-- start of Information shown --

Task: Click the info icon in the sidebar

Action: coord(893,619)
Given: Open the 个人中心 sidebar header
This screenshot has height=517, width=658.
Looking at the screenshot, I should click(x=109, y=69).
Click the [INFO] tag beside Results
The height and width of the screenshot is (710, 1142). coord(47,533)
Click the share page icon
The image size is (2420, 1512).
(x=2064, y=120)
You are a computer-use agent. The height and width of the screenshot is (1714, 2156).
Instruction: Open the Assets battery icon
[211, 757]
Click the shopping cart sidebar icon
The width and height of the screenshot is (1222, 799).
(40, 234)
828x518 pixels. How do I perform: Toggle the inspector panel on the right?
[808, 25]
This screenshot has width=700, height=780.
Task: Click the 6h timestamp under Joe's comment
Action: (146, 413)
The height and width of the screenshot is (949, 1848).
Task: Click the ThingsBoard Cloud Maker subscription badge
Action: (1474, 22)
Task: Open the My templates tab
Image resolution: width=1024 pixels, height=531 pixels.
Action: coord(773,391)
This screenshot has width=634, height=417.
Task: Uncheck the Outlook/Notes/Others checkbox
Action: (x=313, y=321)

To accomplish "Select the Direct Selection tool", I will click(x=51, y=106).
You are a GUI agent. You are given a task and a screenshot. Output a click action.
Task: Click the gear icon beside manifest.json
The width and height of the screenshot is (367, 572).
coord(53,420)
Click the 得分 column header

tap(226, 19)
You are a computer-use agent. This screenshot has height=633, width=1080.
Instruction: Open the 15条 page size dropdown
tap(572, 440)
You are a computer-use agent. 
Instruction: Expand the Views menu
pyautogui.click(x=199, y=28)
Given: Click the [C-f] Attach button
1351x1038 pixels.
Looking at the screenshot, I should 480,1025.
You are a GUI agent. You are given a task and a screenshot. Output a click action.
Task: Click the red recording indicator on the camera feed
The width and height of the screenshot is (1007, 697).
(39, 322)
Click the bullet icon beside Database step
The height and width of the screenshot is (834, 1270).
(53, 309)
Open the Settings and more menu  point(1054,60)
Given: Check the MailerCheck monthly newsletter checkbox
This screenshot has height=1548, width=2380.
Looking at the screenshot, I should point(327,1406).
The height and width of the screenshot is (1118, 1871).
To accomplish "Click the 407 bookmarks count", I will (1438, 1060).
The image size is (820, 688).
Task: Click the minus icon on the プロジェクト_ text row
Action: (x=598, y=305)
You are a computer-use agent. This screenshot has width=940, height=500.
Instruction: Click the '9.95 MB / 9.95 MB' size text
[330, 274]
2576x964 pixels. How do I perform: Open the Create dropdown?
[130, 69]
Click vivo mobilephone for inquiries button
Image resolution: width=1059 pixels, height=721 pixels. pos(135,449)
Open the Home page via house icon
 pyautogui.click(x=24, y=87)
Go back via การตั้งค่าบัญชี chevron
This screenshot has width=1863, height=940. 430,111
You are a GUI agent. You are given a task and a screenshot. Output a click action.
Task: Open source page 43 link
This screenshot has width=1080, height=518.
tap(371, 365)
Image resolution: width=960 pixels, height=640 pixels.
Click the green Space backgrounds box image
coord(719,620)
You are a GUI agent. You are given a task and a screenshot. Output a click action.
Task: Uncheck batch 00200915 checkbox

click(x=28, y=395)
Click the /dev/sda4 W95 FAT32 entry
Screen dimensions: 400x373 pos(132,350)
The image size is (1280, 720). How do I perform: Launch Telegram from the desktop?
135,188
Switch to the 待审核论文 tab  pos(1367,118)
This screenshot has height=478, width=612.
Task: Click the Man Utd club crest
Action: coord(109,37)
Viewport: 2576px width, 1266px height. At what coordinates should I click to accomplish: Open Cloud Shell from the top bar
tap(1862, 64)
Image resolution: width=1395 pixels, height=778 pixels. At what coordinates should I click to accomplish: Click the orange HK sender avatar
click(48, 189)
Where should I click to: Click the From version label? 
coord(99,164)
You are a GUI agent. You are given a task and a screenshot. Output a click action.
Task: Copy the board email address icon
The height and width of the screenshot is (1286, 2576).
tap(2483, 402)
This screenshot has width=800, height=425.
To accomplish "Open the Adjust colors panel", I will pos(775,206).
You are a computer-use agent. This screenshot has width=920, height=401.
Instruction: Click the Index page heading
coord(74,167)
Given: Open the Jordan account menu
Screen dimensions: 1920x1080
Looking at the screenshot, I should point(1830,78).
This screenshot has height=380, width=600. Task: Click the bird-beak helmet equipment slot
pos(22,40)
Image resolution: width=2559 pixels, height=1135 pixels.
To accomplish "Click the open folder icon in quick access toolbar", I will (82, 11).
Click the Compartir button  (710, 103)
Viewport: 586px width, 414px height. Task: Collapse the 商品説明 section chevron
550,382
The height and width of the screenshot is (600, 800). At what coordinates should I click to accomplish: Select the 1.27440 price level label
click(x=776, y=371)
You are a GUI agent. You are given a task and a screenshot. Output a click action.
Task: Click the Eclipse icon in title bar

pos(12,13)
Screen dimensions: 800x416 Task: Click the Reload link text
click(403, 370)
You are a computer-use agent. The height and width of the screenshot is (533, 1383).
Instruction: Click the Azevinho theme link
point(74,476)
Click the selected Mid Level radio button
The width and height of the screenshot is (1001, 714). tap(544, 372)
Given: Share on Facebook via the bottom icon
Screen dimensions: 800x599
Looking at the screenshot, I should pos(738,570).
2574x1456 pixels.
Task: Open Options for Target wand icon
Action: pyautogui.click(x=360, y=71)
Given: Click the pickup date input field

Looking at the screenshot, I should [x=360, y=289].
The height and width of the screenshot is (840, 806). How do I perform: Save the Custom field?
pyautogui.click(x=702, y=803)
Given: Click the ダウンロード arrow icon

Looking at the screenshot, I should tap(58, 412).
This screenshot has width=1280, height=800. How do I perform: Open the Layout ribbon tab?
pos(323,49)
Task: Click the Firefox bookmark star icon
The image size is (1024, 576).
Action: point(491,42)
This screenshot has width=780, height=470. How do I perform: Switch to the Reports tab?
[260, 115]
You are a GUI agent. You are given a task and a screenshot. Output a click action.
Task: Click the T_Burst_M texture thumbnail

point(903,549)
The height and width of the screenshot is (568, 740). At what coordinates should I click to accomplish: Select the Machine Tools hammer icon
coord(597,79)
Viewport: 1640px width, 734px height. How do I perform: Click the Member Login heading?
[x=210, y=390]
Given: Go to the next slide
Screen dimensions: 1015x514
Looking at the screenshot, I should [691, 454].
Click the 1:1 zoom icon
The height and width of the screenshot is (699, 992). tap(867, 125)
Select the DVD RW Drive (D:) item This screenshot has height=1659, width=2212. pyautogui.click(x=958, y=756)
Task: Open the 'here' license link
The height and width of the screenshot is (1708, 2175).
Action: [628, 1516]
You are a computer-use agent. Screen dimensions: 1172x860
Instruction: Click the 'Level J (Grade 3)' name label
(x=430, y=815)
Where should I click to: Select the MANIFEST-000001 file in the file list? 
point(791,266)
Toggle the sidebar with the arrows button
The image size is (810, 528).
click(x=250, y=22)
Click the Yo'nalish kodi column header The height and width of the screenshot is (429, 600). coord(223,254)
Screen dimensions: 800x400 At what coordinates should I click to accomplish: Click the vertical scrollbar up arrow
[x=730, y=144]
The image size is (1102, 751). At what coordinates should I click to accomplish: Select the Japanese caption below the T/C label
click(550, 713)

-- end of Information shown --

• What is needed: Please write out the material again from the line with "Image resolution: width=1395" up to and including the line with "click(403, 370)", swapping "Compartir button" for "Share button" and keeping everything else unchanged. Give only those lines.

• Correct response:
Image resolution: width=1395 pixels, height=778 pixels. At what coordinates should I click to accomplish: Click the orange HK sender avatar
click(48, 189)
Where should I click to: Click the From version label? 
coord(99,164)
You are a GUI agent. You are given a task and a screenshot. Output a click action.
Task: Copy the board email address icon
The height and width of the screenshot is (1286, 2576).
tap(2483, 402)
This screenshot has width=800, height=425.
To accomplish "Open the Adjust colors panel", I will pos(775,206).
You are a computer-use agent. This screenshot has width=920, height=401.
Instruction: Click the Index page heading
coord(74,167)
Given: Open the Jordan account menu
Screen dimensions: 1920x1080
Looking at the screenshot, I should point(1830,78).
This screenshot has height=380, width=600. Task: Click the bird-beak helmet equipment slot
pos(22,40)
Image resolution: width=2559 pixels, height=1135 pixels.
To accomplish "Click the open folder icon in quick access toolbar", I will (82, 11).
Click the Share button  (710, 103)
Viewport: 586px width, 414px height. Task: Collapse the 商品説明 section chevron
550,382
The height and width of the screenshot is (600, 800). At what coordinates should I click to accomplish: Select the 1.27440 price level label
click(x=776, y=371)
You are a GUI agent. You are given a task and a screenshot. Output a click action.
Task: Click the Eclipse icon in title bar

pos(12,13)
Screen dimensions: 800x416 Task: Click the Reload link text
click(403, 370)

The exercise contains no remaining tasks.